● **Source data**:
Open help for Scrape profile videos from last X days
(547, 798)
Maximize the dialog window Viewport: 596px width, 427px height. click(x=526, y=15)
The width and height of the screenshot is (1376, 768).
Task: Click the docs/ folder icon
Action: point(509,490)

● **Task directions**:
Copy the lines above, please. Keep them exact.

● **Result of the exercise**:
Open help for Scrape profile videos from last X days
(547, 798)
Maximize the dialog window Viewport: 596px width, 427px height. click(x=526, y=15)
The width and height of the screenshot is (1376, 768).
Task: Click the docs/ folder icon
Action: point(509,490)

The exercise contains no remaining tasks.